Pull out from the material below all lines with "computer".

EXTRACTED INFORMATION:
====
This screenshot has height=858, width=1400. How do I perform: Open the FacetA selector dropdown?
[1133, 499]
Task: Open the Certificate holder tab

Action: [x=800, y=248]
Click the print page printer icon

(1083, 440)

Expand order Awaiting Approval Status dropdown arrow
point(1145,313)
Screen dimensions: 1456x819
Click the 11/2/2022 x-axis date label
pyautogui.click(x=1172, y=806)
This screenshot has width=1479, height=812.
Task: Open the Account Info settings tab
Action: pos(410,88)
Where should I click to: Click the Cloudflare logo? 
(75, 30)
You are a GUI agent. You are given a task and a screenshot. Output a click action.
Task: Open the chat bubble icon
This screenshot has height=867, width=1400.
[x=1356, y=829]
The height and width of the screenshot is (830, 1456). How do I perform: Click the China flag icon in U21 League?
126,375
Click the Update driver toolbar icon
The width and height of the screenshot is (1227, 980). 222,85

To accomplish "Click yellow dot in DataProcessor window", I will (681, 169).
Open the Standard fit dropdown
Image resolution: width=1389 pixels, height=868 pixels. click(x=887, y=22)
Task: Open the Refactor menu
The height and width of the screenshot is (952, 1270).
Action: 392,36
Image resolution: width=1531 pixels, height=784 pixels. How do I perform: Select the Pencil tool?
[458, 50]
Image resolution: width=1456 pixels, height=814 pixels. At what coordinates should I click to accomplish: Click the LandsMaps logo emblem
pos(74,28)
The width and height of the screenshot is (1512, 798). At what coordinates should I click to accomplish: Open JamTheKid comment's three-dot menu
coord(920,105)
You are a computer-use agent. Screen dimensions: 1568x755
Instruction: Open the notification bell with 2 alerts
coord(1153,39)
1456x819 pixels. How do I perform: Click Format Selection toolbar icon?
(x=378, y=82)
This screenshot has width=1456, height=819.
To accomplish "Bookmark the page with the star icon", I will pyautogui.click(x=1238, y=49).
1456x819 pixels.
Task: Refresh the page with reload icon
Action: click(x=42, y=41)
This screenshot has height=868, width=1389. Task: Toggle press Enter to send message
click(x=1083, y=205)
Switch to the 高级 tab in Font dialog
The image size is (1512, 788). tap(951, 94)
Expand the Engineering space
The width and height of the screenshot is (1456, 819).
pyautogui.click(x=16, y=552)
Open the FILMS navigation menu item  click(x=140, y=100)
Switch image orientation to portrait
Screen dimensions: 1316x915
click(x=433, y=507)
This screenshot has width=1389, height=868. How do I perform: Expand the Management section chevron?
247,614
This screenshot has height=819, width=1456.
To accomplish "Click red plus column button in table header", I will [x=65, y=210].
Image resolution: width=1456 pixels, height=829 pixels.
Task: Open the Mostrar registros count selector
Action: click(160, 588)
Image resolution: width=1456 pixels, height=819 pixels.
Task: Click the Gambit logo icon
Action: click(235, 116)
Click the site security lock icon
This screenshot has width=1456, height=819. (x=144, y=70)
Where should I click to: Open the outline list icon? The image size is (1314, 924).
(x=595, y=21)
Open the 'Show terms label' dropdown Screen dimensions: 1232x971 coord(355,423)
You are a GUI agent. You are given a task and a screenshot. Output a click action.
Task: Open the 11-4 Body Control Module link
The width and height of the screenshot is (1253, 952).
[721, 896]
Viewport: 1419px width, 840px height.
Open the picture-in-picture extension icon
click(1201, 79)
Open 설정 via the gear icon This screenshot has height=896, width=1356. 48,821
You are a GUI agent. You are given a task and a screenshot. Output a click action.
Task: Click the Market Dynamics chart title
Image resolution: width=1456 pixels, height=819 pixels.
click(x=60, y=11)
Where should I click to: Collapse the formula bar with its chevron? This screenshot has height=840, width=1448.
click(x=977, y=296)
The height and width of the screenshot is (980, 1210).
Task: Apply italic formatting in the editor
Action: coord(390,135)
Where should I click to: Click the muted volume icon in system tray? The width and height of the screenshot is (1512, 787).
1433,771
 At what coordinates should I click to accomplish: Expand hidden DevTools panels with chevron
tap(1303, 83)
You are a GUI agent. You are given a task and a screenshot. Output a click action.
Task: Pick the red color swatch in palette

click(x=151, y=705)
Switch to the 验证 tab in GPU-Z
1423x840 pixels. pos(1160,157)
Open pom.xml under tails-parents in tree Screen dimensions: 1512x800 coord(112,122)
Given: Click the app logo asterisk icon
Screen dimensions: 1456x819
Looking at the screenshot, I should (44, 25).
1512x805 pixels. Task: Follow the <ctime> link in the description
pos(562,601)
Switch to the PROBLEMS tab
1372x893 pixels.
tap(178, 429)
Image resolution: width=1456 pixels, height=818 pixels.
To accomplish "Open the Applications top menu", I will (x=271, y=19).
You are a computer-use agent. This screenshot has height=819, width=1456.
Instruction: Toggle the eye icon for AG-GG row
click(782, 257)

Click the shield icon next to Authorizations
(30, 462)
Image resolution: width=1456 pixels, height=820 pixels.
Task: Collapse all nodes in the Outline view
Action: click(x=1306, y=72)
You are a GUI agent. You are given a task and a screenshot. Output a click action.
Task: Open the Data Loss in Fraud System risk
====
TASK OUTPUT:
You are a computer-use agent. Screen dimensions: 1568x755
You are a computer-use agent. This screenshot has height=819, width=1456.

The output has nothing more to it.